▶ About this exercise:
Show each line of the data below that has the string "width" in it.

○ ○ ○ ○

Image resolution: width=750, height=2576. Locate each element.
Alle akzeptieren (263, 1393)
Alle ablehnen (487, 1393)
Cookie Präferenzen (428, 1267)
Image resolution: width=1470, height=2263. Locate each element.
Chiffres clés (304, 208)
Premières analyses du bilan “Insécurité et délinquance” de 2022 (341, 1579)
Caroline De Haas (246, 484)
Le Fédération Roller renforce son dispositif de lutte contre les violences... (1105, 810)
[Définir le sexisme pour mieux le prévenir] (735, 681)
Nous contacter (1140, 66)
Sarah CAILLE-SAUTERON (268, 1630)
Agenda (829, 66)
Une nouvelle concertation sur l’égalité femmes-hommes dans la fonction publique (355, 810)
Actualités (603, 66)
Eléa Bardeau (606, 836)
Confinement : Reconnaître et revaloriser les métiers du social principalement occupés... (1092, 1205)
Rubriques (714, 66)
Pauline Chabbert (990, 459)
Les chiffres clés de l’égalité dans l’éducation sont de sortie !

○ ○ ○ ○

▶ The answer:
Image resolution: width=750, height=2576. Locate each element.
Image resolution: width=1470, height=2263. Locate each element.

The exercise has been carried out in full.